Vimentin belongs to the group of intermediate filament proteins, which forms the cytoskeleton and associates with the nucleus, mitochondria, and ER (38). Vimentin, intracellular EMT tumor cell marker, is recently discovered as a mislocalized protein on the surface of metastatic cancer (39). The recruitment of vimentin to the cell surface is mediated by β3 integrin (16). Vimentin protein expression shows 3-fold higher in pancreatic cancer than its expression in other type of cancers including lung, colon, and ovarian (40). It is reported that the presence of vimentin-expressing in pancreatic cancer predicts a shorter postsurgical survival (41). Vimentin expression is also correlated with EMT during tumor progression and metastasis (42). Targeting mislocalized cancer surface proteins greatly improved the therapeutic interventions without harming normal cells. For the therapeutic use of P15, we hypothesized that P15 might be associated with the loss of invasion capabilities in tumor cells. The transition of cancer cells to invasive cell type via EMT is widely accepted as a pivotal role in tumor metastasis (35).
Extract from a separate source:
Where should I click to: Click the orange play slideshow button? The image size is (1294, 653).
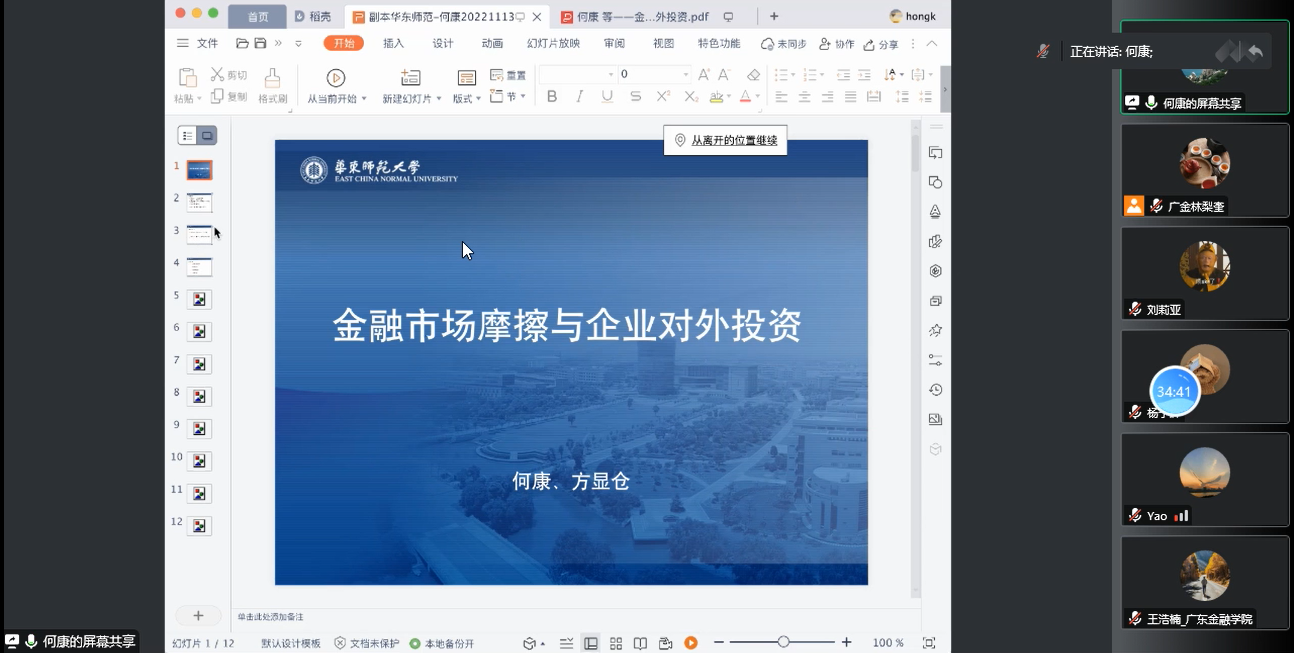tap(691, 643)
To determine the therapeutic effects of P15, the tumor cell metastasis assays were performed in vitro platform. As suggested by our hypothesis, P15 showed the significant inhibition of tumor cell metastasis (Fig. 4A–C). However, P15 showed the lack of nuclease resistance in human and mice serum (Fig. 4D and E). As the aptamers can be reduced in size and be incorporated RNA analogues through chemical synthesis (43), to confer the nuclease resistance of P15 for in vivo assays and clinical trials, the truncation of P15 with 2′-O-methyl modified nucleotides will be investigated in future studies.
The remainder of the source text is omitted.